> [Instructions for the task]: Should the word "dimensions" occur in a line of the records, copy that line.

[Saved data entries]
══════════════════════════════

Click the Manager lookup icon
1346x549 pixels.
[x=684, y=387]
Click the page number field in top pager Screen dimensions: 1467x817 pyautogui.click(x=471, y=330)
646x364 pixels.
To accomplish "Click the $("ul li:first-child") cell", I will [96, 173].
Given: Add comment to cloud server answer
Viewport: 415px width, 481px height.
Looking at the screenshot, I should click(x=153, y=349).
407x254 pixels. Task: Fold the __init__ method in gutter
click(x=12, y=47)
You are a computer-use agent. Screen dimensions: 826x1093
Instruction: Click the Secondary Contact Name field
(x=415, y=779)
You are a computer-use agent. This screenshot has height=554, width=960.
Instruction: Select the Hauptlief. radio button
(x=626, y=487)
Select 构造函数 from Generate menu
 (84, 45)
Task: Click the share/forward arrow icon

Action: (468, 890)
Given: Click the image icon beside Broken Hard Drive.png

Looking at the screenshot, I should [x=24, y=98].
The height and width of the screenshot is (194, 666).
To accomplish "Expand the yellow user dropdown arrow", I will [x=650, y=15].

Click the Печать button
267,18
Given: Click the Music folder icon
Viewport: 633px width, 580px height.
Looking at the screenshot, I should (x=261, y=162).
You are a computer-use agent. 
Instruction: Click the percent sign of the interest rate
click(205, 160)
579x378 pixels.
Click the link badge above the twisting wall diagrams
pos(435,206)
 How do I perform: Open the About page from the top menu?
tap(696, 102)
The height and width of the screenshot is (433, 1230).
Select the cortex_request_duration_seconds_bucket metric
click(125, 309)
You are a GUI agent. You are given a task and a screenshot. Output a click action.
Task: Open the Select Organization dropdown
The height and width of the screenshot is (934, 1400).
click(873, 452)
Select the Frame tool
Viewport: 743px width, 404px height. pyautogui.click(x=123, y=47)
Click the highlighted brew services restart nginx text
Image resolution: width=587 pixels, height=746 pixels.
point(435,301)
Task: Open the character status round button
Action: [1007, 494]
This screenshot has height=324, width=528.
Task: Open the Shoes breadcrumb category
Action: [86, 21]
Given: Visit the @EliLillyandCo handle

══════════════════════════════

> [Result for this exercise]:
Click the page number field in top pager Screen dimensions: 1467x817 pyautogui.click(x=471, y=330)
You are a computer-use agent. Screen dimensions: 826x1093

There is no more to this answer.